I’m working with ROOT’s RDataFrame distributed with Dask to process very large datasets (terabyte scale). I want to save selected branches of a distriburted_rdf to a CSV file, but memory usage becomes a bottleneck when converting the RDF to a pandas DataFrame. Here’s a minimal snippet:
df = ROOT.RDF.Experimental.Distributed.Dask.RDataFrame(
tree_name, root_file_list, daskclient=client, npartitions=800
)
chunk_size = 400000
for start in range(0, num_entries, chunk_size):
end = min(start + chunk_size, num_entries)

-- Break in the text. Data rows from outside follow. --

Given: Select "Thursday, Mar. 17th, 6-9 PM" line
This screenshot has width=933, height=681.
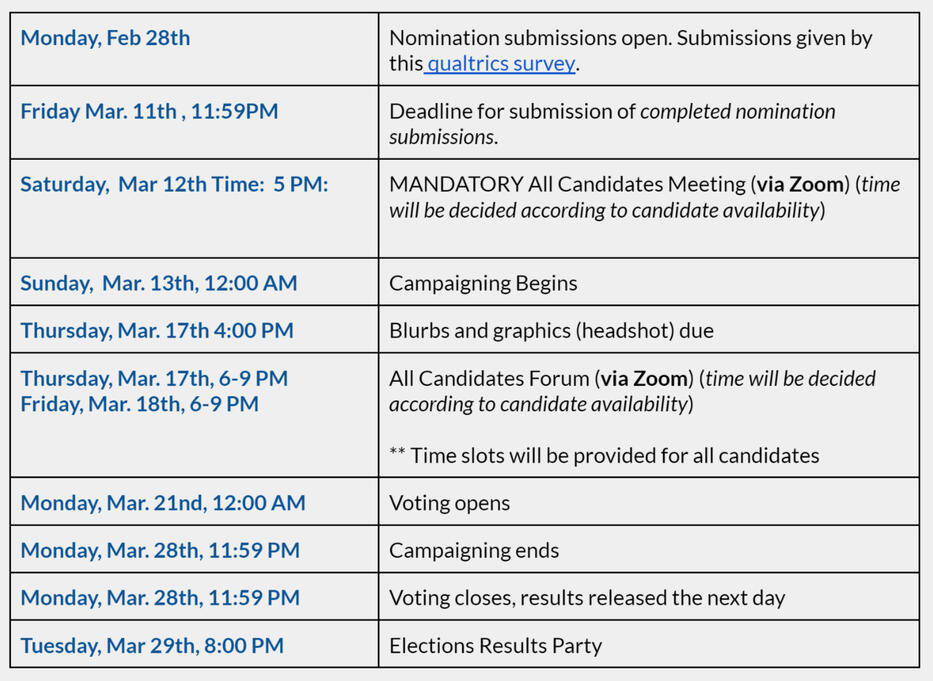Looking at the screenshot, I should pyautogui.click(x=154, y=378).
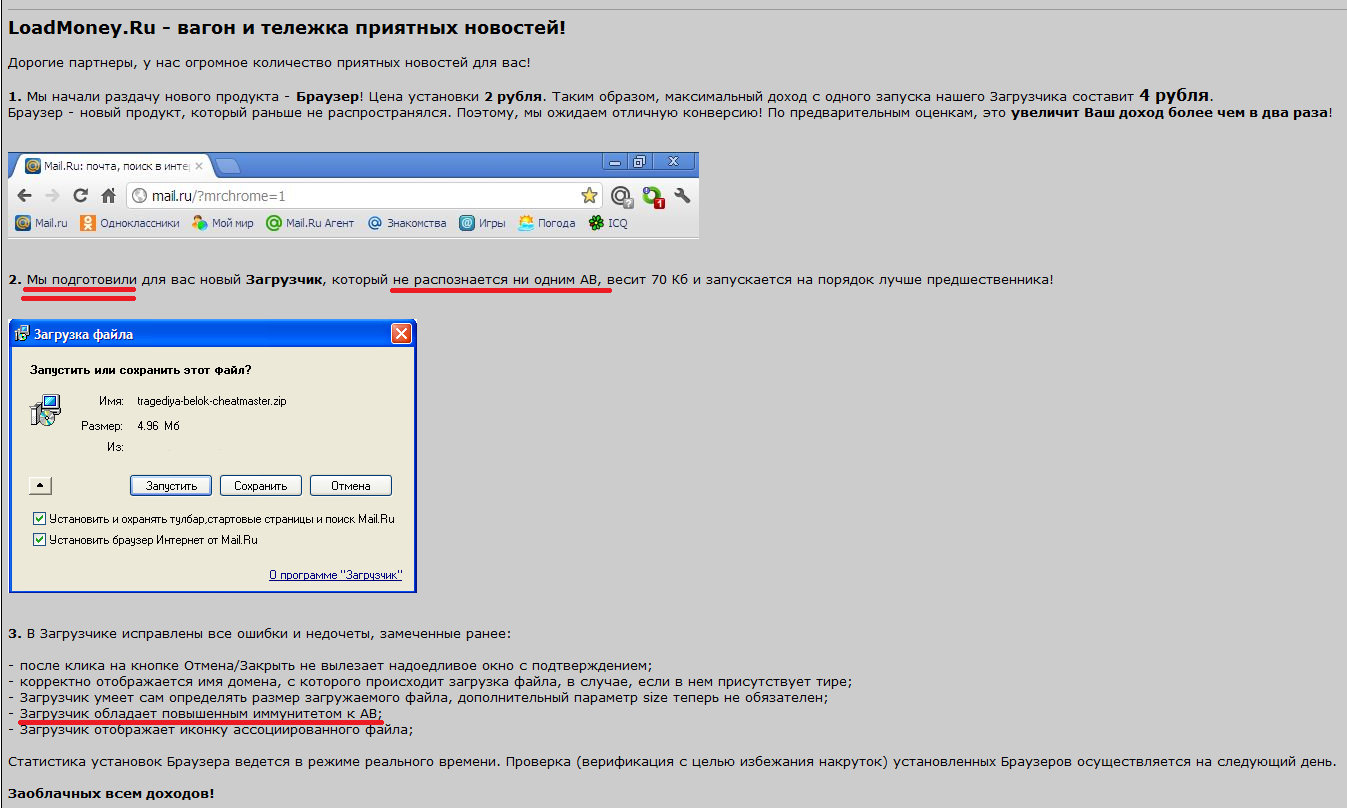This screenshot has width=1347, height=808.
Task: Close the Загрузка файла dialog
Action: point(401,334)
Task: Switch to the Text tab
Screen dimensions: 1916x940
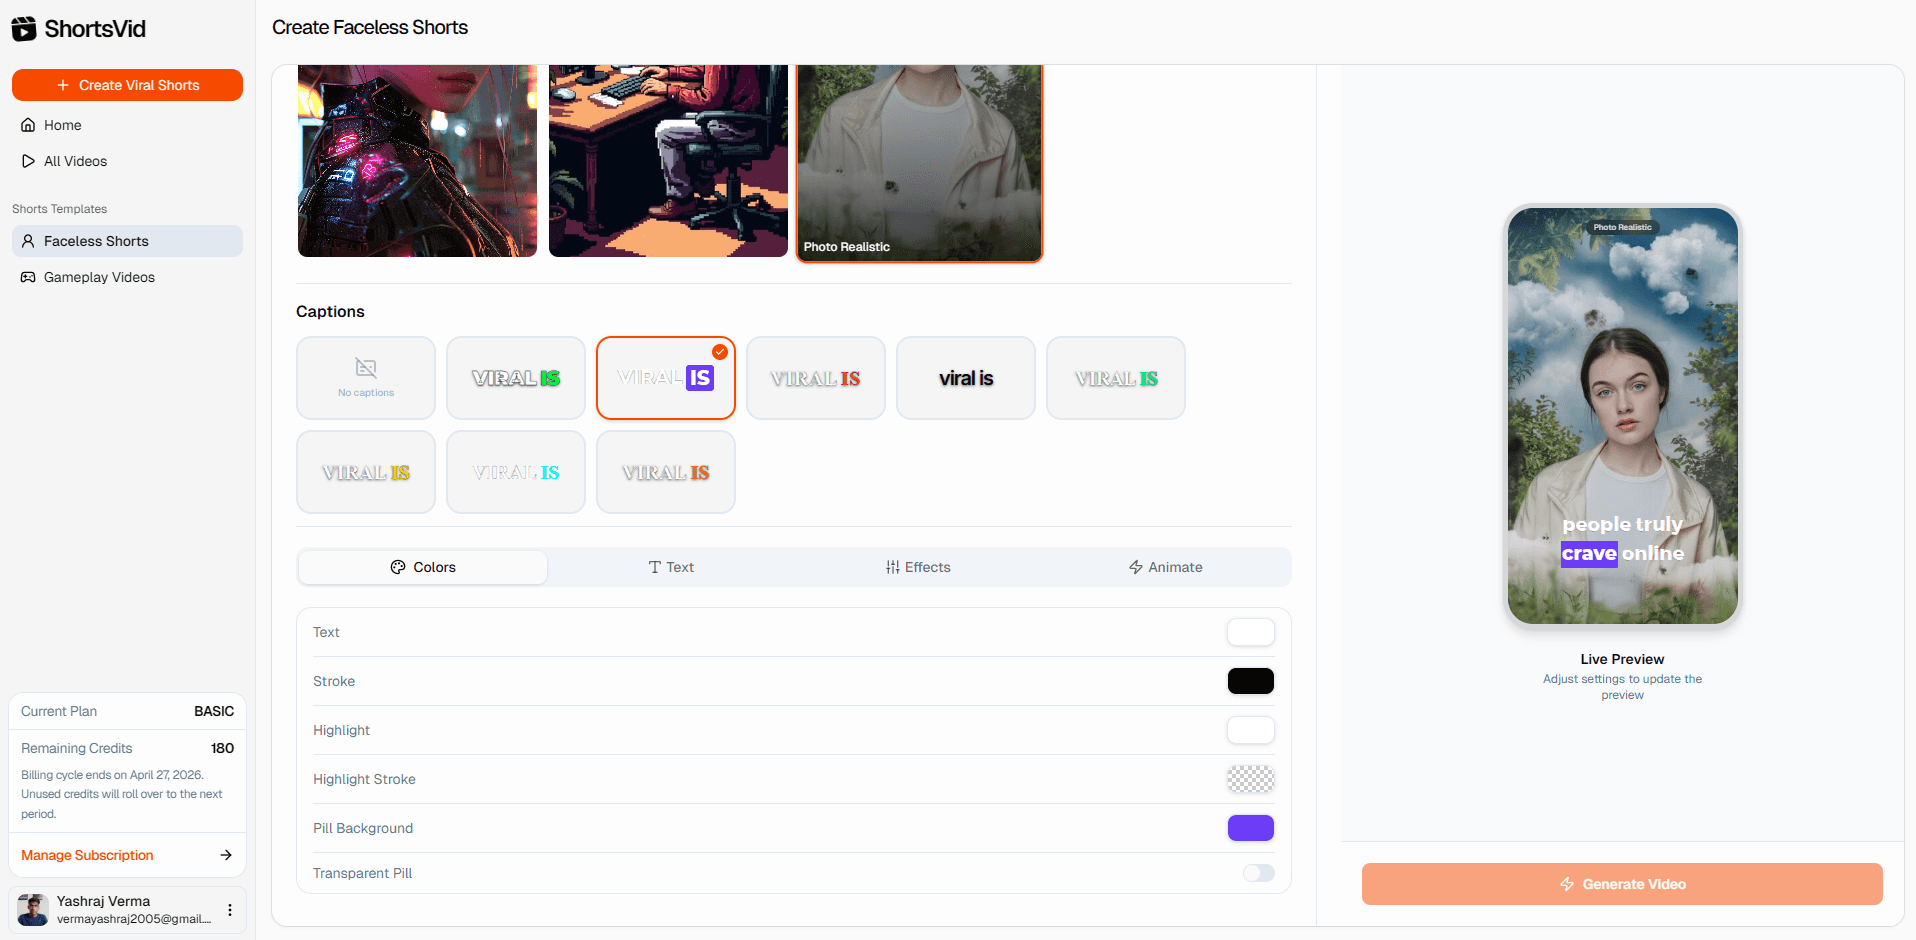Action: [x=671, y=567]
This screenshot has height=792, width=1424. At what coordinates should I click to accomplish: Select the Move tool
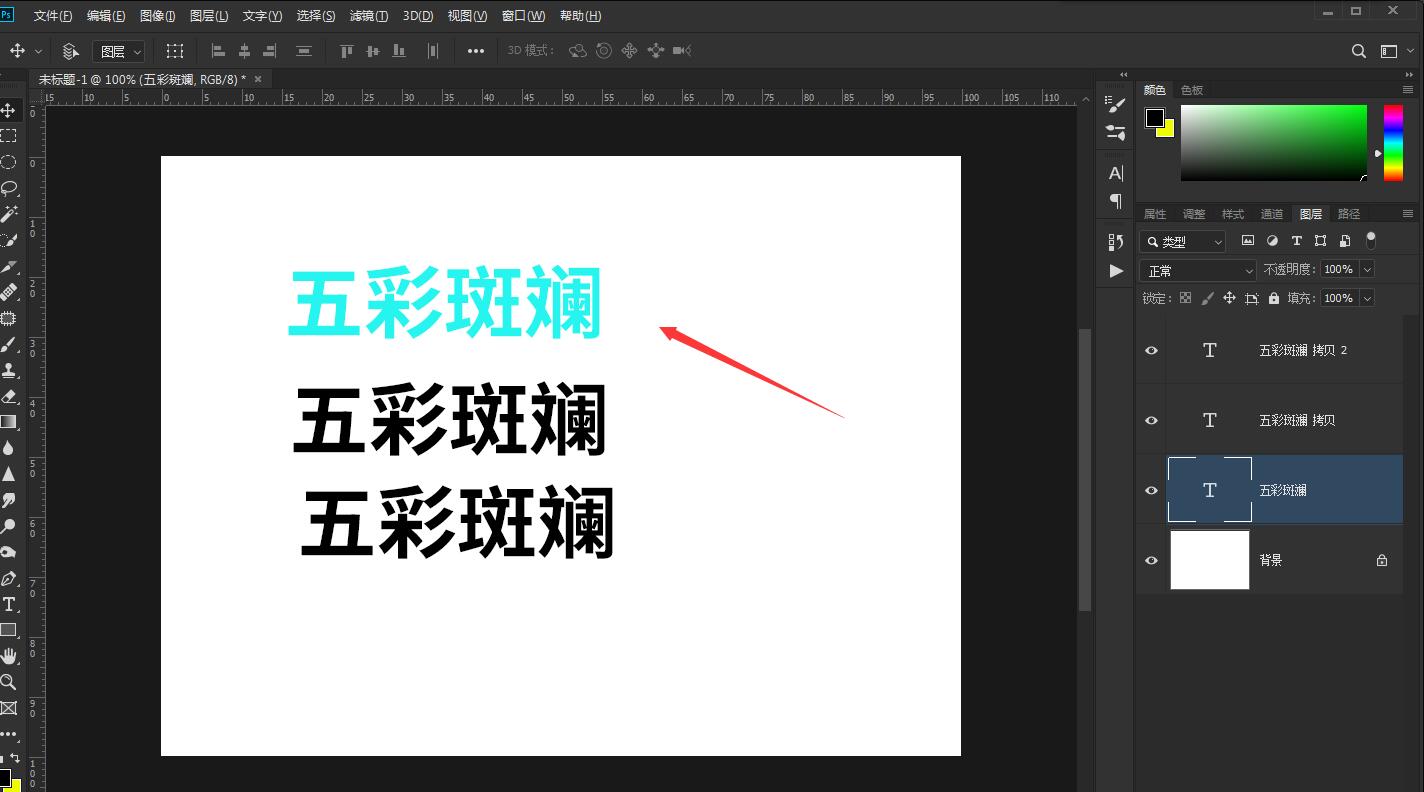pos(10,110)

df_pd = pd.DataFrame({col: list(df.AsNumpy([col])[col]) for col in column_order})
df_pd.to_csv("output.csv", index=False, mode='a', header=(start == 0))
I have also tried other approaches like
- Dask Delayed to DataFrame, then
.compute()
to pandas — still memory-heavy. - Manual partition writing after
client.gather()
— doesn’t scale well. - However, chunking significantly slows down the process and is now the main bottleneck.
Full notebook: /github.com/asrithhep/Anomaly-detection-with-transformer-model-in-HEP/blob/main/RDataframe_main.ipynb (see cell 8 for the problem area)
Is there a way to directly save a ROOT RDataFrame
(distributed with Dask) to CSV efficiently without converting the full dataset to pandas or hitting memory constraints? Any suggestions for optimizing this IO operation while maintaining performance for TB-scale data?
ROOT Version: 6.34
Platform:_ swan.cern.ch
Other methods
- Dask Delayed + Dask DataFrame conversion:
# Convert dict to delayed DataFrame
delayed_df = dask.delayed(pd.DataFrame)(data_dict)
# Wrap into Dask dataframe
dask_df = dd.from_delayed([delayed_df])
dask_df = dask_df.repartition(npartitions=1000).persist()
# Compute and write to CSV
df_pd = dask_df.compute()
df_pd.to_csv("output.csv", index=False, mode=mode, header=header)
- Manual partition writer:
def write_partition(partition_id, data):
import os
output_dir = "csv_chunks"
os.makedirs(output_dir, exist_ok=True)
filename = os.path.join(output_dir, f"part_{partition_id:04d}.csv")
with open(filename, "w") as f:
f.write(",".join(columns) + "\n")
for row in zip(*[data[col] for col in columns]):
f.write(",".join(map(str, row)) + "\n")
return filename
partition_data = client.gather(df.AsNumpy(columns))
written_files = [write_partition(0, partition_data)]